Nous ne vous cacherons pas, digne général en chef, que nous croyons votre indignation au moins égale à la nôtre ; et nous vous proclamons avec joie et à l’unanimité, le chef suprême de cette île. Sous quelque dénomination qu’il vous plaise de choisir, tous les cœurs sont à vous ; nous jurons, devant Dieu, de vous être toujours fidèles et de mourir pour la liberté et pour vous.

Nous ignorons quel est votre sort et votre position ; mais nous espérons que vous combattez en ce moment Dessalines. Nous avons appris indirectement que vous vous étiez emparé du trésor du Cap, et que vous aviez payé vos troupes. Nous venons d’en faire autant : notre trésor des Cayes s’est trouvé grossi par les exactions et les confiscations ordonnées[2].

Nous ferons marcher demain des troupes pour le Pont-de-Miragoane, en attendant que nous soyons surs des intentions du colonel Lamarre, à qui nous avons écrit au Petit-Goave et qui, certainement, ne se fera pas prier pour partager notre indignation.

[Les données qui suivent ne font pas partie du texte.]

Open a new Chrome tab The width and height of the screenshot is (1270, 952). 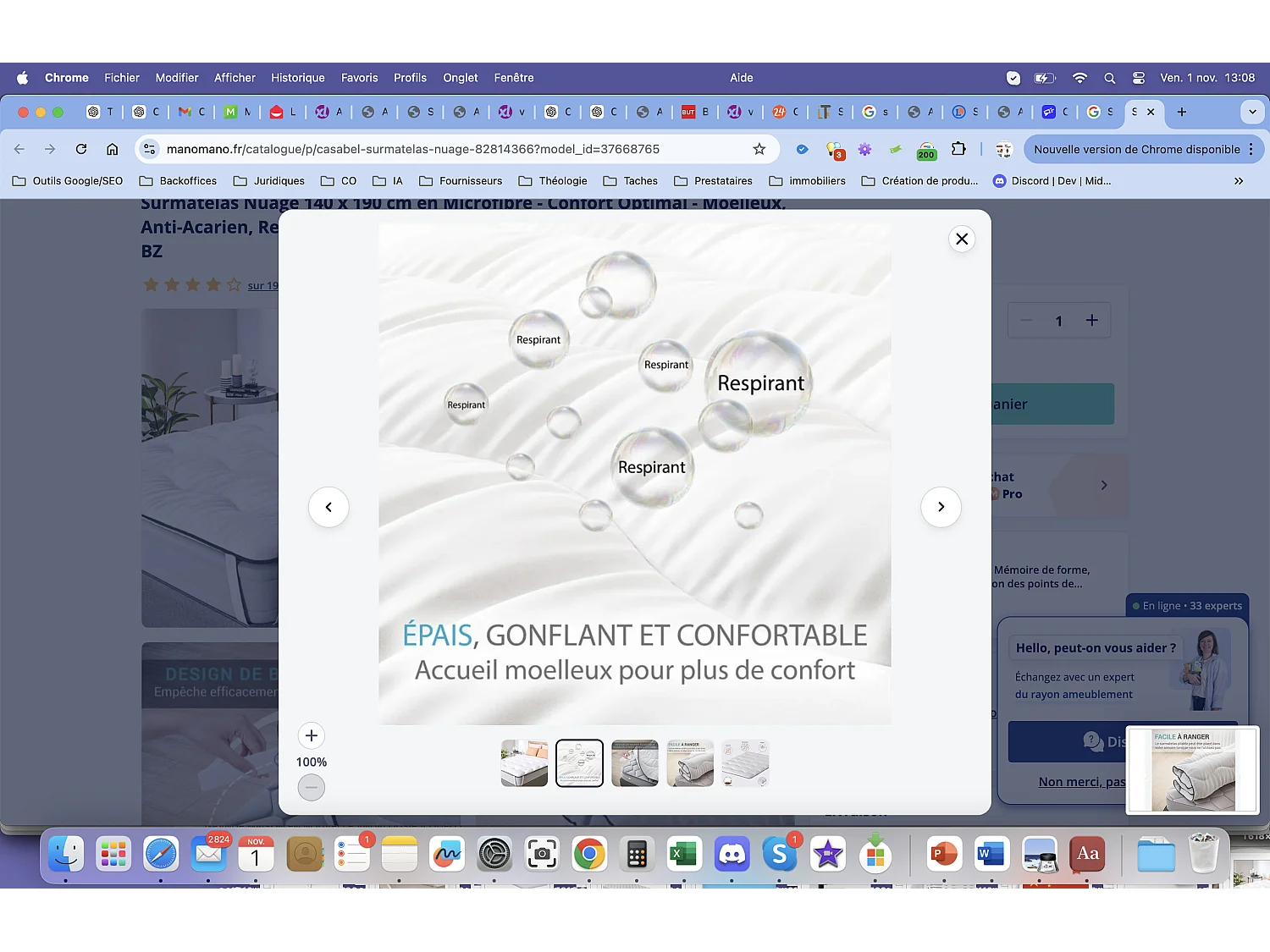pyautogui.click(x=1182, y=112)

Nous avons aussi écrit au général de division Gérin, en ce moment au Petit-Trou, pour lui offrir provisoirement le commandement des deux divisions du Sud.

Aquin, l’Anse-à-Veau et Jacmel sont pour nous et pour vous ; nous ne sommes pas encore surs de Jérémie, parce qu’il y a là deux

  1. On se rappelle dans quel sens était écrit le prétendu décret que Baillio dit avoir reçu, après le départ des trois aides de camp de Dessalines qui dînèrent chez lui en comité secret. Peut-être qu’à ce moment, Baillio remit-il cette pièce aux chefs des Cayes : ce que ne dit pas Pilié dans ses notes précitées.
  2. En cela, Inginac servit la cause de l’insurrection ; car, s’il n’avait pas fait entrer des fonds à la caisse publique, on n’en aurait point trouvé pour payer les troupes. Et quoiqu’on ait qualifié ses opérations de confiscations et d’exactions, on n’a rien remis à personne.